▶ WHAT YOU WILL DO: Print the lines below verbatim, from the line containing "Given: Click the rotation angle input field" through the line containing "Looking at the screenshot, I should click(918, 199).", and nothing more.

Data on locating visible targets:

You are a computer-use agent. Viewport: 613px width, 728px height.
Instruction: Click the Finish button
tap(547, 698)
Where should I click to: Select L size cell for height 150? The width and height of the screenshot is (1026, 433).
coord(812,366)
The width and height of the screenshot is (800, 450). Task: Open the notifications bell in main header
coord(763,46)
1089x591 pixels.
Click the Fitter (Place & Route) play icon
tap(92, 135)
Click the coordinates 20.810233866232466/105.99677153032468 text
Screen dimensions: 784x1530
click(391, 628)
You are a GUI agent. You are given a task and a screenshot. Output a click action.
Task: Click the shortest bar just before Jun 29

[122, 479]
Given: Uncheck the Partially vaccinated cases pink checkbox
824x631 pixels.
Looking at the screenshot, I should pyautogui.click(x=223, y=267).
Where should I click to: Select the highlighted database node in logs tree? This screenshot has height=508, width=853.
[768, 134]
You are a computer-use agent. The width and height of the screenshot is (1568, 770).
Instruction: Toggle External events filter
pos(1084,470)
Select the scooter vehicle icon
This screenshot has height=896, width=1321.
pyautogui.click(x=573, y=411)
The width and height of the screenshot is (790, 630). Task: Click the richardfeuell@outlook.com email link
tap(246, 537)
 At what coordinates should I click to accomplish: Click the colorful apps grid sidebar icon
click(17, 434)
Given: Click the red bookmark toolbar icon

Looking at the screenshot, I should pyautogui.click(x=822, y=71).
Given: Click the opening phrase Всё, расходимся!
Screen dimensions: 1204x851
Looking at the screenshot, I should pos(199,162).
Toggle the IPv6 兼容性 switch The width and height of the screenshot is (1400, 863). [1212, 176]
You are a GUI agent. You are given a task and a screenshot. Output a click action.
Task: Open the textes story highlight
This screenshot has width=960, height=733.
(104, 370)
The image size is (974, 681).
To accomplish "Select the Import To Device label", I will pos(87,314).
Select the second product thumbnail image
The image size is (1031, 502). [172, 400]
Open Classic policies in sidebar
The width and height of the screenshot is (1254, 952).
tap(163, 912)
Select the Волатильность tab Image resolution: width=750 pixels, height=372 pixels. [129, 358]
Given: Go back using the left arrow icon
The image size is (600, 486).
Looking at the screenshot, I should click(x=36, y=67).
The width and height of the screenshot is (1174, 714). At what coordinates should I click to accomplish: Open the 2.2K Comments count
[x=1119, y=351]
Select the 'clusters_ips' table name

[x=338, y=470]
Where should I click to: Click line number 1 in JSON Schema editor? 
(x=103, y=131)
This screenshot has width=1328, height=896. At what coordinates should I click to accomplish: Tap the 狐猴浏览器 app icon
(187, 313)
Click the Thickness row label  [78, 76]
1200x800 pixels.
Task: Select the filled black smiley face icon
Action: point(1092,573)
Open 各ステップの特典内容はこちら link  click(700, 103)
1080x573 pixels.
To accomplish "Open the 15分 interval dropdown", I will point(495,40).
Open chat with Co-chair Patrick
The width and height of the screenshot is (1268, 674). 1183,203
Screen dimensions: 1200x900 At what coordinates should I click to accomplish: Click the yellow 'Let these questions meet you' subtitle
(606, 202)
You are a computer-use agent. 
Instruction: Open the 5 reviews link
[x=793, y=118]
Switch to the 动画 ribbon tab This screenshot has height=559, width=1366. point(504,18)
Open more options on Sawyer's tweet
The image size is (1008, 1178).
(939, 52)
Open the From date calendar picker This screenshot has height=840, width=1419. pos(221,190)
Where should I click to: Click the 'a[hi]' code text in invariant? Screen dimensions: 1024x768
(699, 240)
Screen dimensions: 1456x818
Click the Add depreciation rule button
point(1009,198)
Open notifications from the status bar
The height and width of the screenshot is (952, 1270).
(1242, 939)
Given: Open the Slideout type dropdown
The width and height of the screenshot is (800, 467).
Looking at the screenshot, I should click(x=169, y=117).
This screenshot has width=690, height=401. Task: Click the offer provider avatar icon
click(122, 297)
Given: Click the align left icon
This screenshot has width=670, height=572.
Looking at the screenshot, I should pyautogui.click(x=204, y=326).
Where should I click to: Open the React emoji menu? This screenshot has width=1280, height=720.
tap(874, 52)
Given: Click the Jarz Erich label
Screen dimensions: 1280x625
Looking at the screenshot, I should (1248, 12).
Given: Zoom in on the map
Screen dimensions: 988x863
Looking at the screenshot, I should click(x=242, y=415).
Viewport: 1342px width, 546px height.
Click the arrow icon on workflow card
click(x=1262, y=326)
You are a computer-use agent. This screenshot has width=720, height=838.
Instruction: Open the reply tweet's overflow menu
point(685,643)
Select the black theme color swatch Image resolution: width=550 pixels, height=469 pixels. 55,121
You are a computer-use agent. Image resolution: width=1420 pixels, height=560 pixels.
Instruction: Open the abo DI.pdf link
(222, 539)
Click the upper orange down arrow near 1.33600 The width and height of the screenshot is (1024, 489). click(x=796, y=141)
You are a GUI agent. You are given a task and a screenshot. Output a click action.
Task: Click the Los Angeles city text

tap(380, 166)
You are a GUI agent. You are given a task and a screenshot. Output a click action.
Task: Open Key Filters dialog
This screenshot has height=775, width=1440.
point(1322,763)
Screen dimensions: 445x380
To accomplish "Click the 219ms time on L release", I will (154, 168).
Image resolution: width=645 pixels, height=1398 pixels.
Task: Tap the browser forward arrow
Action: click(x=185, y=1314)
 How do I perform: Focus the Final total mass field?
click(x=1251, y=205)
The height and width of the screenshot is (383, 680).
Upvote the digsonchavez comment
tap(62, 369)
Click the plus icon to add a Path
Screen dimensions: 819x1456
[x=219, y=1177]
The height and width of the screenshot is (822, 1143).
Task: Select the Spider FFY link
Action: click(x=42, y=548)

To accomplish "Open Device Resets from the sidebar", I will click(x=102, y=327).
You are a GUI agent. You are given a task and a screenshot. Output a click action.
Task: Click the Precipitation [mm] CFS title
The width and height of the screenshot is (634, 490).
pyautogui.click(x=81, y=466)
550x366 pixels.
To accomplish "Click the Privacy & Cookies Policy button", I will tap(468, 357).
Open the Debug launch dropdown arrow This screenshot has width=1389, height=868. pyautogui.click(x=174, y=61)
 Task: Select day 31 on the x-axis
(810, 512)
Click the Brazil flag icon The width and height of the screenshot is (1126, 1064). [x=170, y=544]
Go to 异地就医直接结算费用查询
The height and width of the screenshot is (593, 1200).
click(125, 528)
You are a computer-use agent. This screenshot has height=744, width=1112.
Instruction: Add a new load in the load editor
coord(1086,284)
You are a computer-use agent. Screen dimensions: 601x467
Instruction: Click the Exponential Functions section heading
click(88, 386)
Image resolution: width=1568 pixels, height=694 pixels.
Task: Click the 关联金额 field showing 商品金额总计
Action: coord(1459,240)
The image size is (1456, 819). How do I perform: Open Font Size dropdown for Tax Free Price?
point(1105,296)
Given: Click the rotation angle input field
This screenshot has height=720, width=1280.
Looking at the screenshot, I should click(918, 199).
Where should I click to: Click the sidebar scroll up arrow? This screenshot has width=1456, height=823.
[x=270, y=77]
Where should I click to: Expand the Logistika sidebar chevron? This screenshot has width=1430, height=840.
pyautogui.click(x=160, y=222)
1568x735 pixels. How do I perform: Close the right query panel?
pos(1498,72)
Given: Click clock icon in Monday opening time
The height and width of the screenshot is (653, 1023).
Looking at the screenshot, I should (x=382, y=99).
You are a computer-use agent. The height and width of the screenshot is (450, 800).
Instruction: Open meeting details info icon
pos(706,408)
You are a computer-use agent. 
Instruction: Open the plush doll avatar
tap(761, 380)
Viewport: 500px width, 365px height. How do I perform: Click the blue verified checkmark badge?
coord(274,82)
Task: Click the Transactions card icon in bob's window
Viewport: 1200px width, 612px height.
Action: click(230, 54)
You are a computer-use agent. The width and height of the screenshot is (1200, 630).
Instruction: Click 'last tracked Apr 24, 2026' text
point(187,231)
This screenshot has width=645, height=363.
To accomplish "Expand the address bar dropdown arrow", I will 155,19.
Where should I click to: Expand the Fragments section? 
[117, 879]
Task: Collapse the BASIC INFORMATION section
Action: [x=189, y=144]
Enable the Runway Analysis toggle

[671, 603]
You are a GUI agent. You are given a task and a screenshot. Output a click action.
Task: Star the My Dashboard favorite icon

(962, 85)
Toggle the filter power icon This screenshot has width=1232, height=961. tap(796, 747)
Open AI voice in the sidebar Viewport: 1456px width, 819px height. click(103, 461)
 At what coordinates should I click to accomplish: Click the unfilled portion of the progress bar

▶ ANSWER FOR THIS EXERCISE:
Given: Click the rotation angle input field
This screenshot has height=720, width=1280.
Looking at the screenshot, I should click(918, 199).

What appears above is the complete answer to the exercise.